Syllabus

This web page will serve as the syllabus for the Spring 2021 version of STAT 432. Please read it carefully. You should become familiar with these policies. To do so, you will likely need to return to the syllabus several times throughout the semester. After the start of the semester, this document may continue to be updated. Any such changes will be announced.

Course Name and Number

  • Main: STAT 432 - Basics of Statistical Learning
  • Cross-list: ASRM 451 - Basics of Statistical Learning
  • Section: 1UG, 1GR

For simplicity, the course staff will exclusively refer to the course as STAT 432.

Location and Time

This Spring 2021 version of the course is online.

  • Location: Wherever you are!
  • Time: Mostly whenever you’d like!

Course Staff

Please refer to the course staff by their given names. For example, your instructor is named David. If you refer to the staff as “Professor” or “TA,” we might refer to you as “student,” which seems odd.

Instructor

Teaching Assistants

Course Content

Course Description

STAT 432 provides a broad overview of machine learning, through the eyes of a statistician. As a first course in machine learning, core ideas are stressed, and specific details are de-emphasized. After completing the course, students should be able to train and evaluate statistical models. While we will not discuss an exhaustive list of methods, given the framework developed throughout the course, students should feel comfortable exploring new methods and models on their own. Previous experience with R programming is necessary for success in the course as students will be tested on their ability to use the methods discussed through the use of a statistical computing environment.

Topics

Tentative subjects include:

  • Basics: Supervised and Unsupervised Learning, Parametric vs Non-Parametric Methods, Bias-Variance Trade-Off, Cross-Validation, Model Selection and Evaluation
  • Regression: Linear Regression, Trees, KNN, Penalized Regression
  • Classification: Logistic Regression, Trees, KNN, LDA, QDA, Naive Bayes
  • Modern Methods: Regularization (Ridge, Lasso, Elastic Net), Ensemble Learning (Bagging, Boosting, Random Forests)
  • Unsupervised: PCA, K-Means Clustering, Hierarchical Clustering, Mixture Models, EM Algorithm

Learning Objectives

After this course, students are expected to be able to …

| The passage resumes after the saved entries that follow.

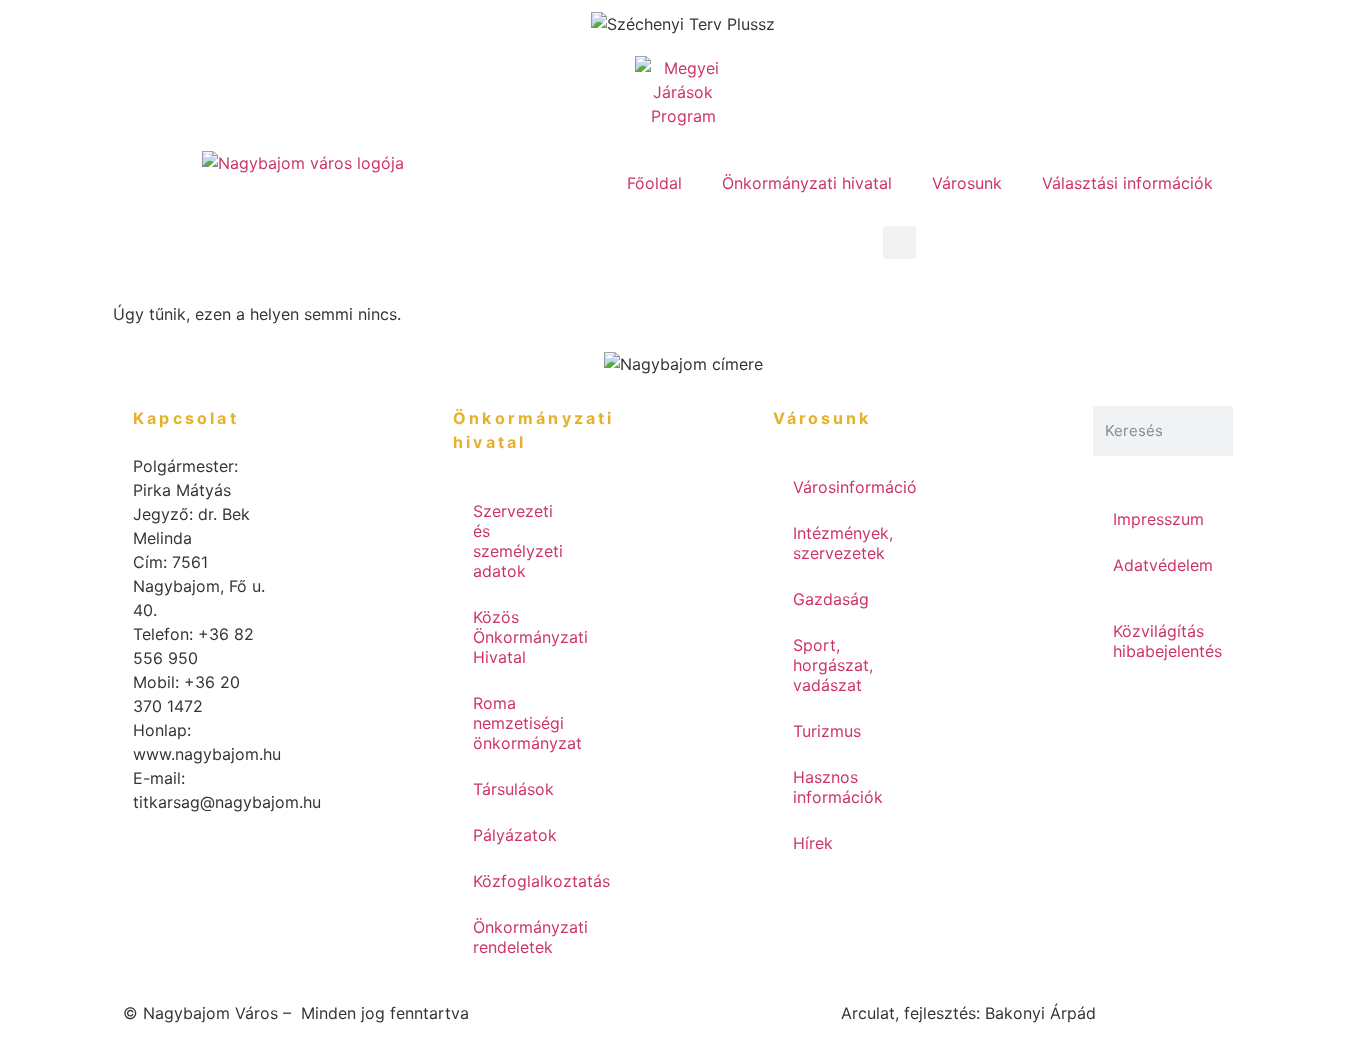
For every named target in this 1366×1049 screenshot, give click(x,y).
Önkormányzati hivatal (807, 183)
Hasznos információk (838, 787)
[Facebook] (538, 251)
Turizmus (827, 731)
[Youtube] (593, 251)
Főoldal (654, 183)
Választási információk (1127, 183)
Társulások (513, 789)
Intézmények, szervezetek (843, 543)
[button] (899, 242)
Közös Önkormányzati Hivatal (530, 637)
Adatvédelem (1163, 565)
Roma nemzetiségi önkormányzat (527, 723)
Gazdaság (831, 599)
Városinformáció (853, 487)
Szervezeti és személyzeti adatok (518, 541)
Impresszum (1158, 519)
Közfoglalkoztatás (533, 881)
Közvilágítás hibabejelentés (1167, 641)
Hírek (813, 843)
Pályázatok (515, 835)
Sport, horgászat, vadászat (833, 665)
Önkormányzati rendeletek (530, 937)
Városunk (967, 183)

  • identify supervised (regression and classification) and unsupervised (clustering) learning problems.
  • understand some fundamental theory behind statistical learning methods.
  • implement learning methods using a statistical computing environment.
  • formulate practical, real-world, problems as statistical learning problems.
  • evaluate effectiveness of learning methods when used as a tool for data analysis.

Note: These objectives are similar to the objectives for the Society of Actuaries Exam PA: Predictive Analytics. (See details in their linked syllabus.) While STAT 432 was not specifically designed to prepare students the the SOA Exam PA, the coverage may be sufficient to sit for the exam, although some additional exam-specific study may be required.

Textbooks

The main text for the course will be BSL. Within BSL, readings from ISL may be assigned. If BSL and ISL provide conflicting guidance, we will defer to BSL in this course. When reading ISL, you do not need to read the sections decided to R. We will follow the R conventions only from BSL.

Prerequisites

A course which covers linear regression that uses R, such as STAT 420 or STAT 425. Basic knowledge of probability and linear algebra is also assumed. A working knowledge of the material from the following three texts would also be sufficient.

Course Communication

We will use several forms of communication for this course. The website will be the one-stop-shop for all course information. Course announcements will be sent via email. Be sure you are regularly checking your @illinois.edu email account.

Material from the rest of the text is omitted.